US politics in a nutshell....
August 28, 2006 Issue Copyright © 2006 The American Conservative
Michael Lind
The meanings of the terms “conservative” and “liberal” (and its synonym “progressive”) have been altered by two long-term trends in American politics. The first is the replacement of ideology by partisanship; the second is the alignment of partisanship and identity.
In living memory conservatism and liberalism referred to ideological movements, not political parties. The conservative movement was not identical with the Republican Party, nor was the liberal movement identical with the Democratic Party. This is no longer the case. Today conservative means partisan Republican and liberal means partisan Democrat. Ideological liberals who deviate from the Democratic party line of a given moment are ignored or vilified, as are ideological conservatives who deviate from the Republican party line.
Without ideological movements, there is no place for ideologues. Most of those who pass for prominent conservative and liberal intellectuals today are actually engaged in public relations. It is the job of these apparatchiks to sell a party line to the public, after the party line has already been determined in private by negotiations among donors, special-interest spokesmen, pollsters, and politicians.
The replacement of ideology by partisanship has been accompanied by the alignment of partisanship and ethnicity. The major divide between American politics is not geographic. Maps of how counties vote show that there are no red states and blue states, only red states and blue cities. But the city-suburb divide itself is merely a surrogate for an ethnic and religious divide.
Today the Republican Party is the party of the ethnic and religious majority, white Christians, and the Democratic Party is the party of ethnic and religious minorities—non-whites (blacks and Latinos) and non-Christians (Jews and post-Christian secularists). The fact that the Republicans get some non-white and Jewish and secularist votes, while the Democrats get a minority of white Christian votes, does not alter this pattern. The big cities are Democratic because that is where blacks, Latinos, Jews, and post-Christian secularists are concentrated, and the suburbs and small towns are Republican because that is where most white Christians live.

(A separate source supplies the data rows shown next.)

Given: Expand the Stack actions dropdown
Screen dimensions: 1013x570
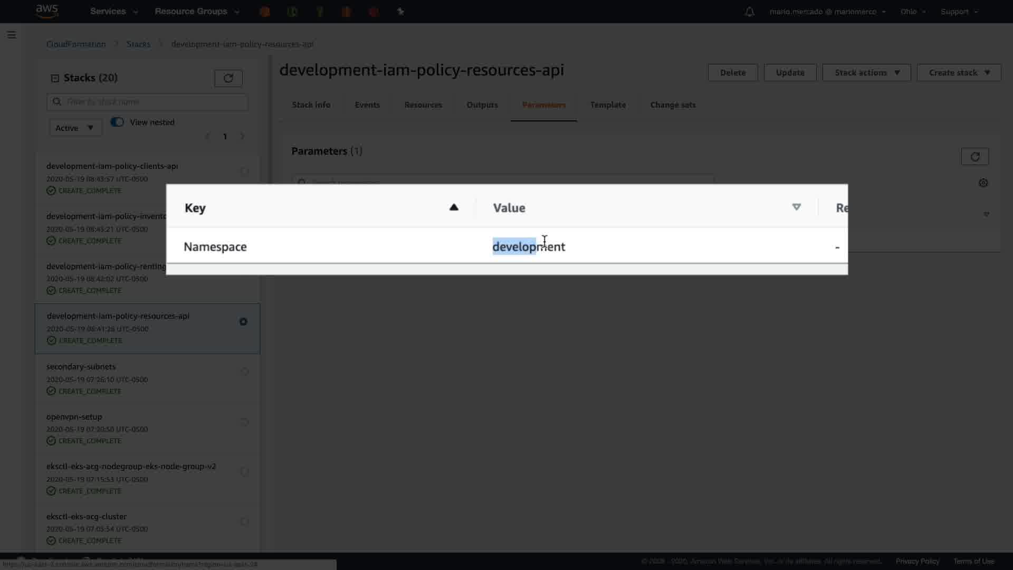Looking at the screenshot, I should [866, 73].
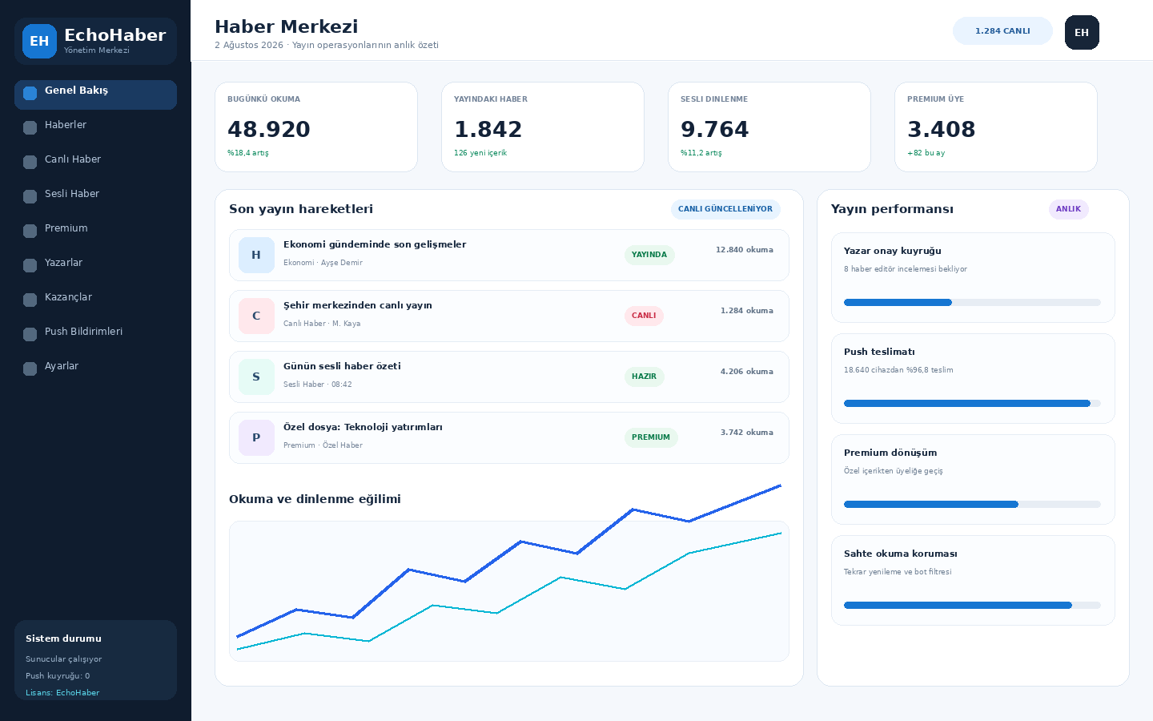1153x721 pixels.
Task: Click the CANLI GÜNCELLENİYOR badge
Action: [725, 209]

The emergence of a pan-white, pan-Christian majority party, the Republicans, shows that the melting pot worked for whites. The ethnic divisions among Anglo-Americans and European-Americans have been effaced by assimilation and intermarriage. The once deep theological divide between Protestants and Catholics in the U.S. has been replaced by an alliance of conservative Christians against moral liberalism in both its secular and religious varieties.

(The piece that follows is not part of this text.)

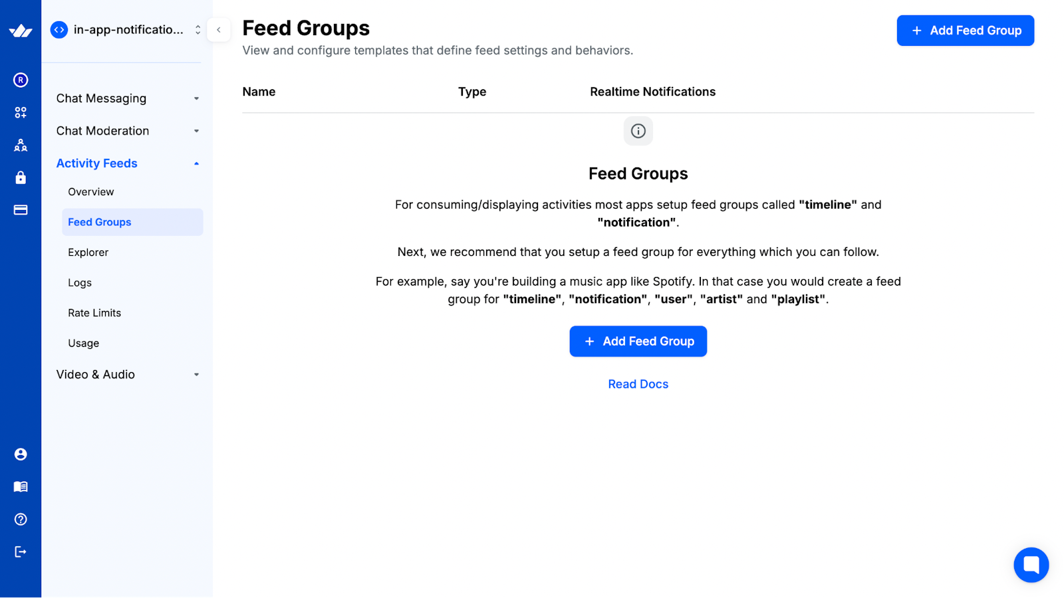Open the chat support bubble

(1031, 564)
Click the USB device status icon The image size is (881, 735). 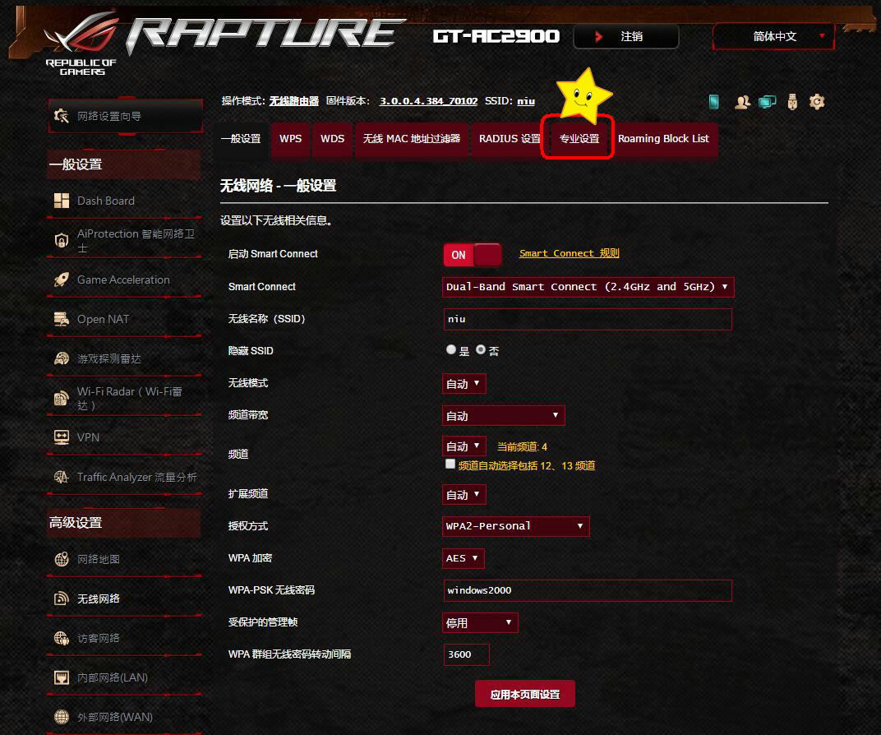tap(791, 101)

By contrast, the core of the Democratic Party is a coalition of ethnic and religious minorities that have little in common other than suspicion of the white Christian majority. Blacks fear white racism; Latinos fear Anglo nativism; and Jews and post-Christian secularists fear Christian triumphalism. A traditional big-city patronage machine, the Democratic Party offers each minority what it wants: affirmative action (blacks and Latinos), mass immigration from Latin America (Latinos), and strict separation of church and state and moral liberalism (Jews and secularists).
The party of the majority and the party of minorities naturally look at government in different ways. Because it represents the white Christian majority, the Republican Party of today is nationalist, identifying the majority with the state; communitarian, thinking that the values of the majority should be enforced by the state; and majoritarian, trusting in elected representatives. As a coalition of minorities, the Democratic Party, with equal consistency, is anti-nationalist, insisting on the difference between the majority and the state; multicultural, rejecting the idea that majority values should be enforced by the state; and anti-majoritarian, trusting in unelected judges to protect ethnic minorities and maverick individuals against the national majority.
Identity politics lives and dies by demography. Democrats hope that mass immigration from Latin America will permit a growing Latino population, allied with the urban minority coalition, to dominate the government. The Republican Party, as the nation-state party, cannot incorporate Latinos as a distinct voting bloc with distinct group privileges the way that the group-based Democratic ethnic machine hopes to do. The white Christian majority, however, might absorb most second- and third-generation Latinos into a mixed-race Christian majority, a task that would be easier if fewer Latinos were foreign-born.
And what of ideologues in this ethnically-based political system? There will still be libertarians, social democrats, greens, populists, and others. If they have any strategic sense, they will not try to take over one of the two parties. Instead, they will organize themselves as non-partisan movements that seek to influence both of our identity-based national parties.
These ideological movements should call themselves by their proper names. Libertarians and populists who argue that they are the true conservatives are wasting their breath. So are social democrats and greens who argue that they are the true liberals or progressives. For the foreseeable future, the term conservative will be a synonym for Republican and liberal or progressive will be a synonym for Democrat. As labels for genuine public philosophies, those terms are gone for good. Good riddance.
Michael Lind is the Whitehead Senior Fellow at the New America Foundation in Washington, D.C. and the author of What Lincoln Believed: The Values and Convictions of America’s Greatest President.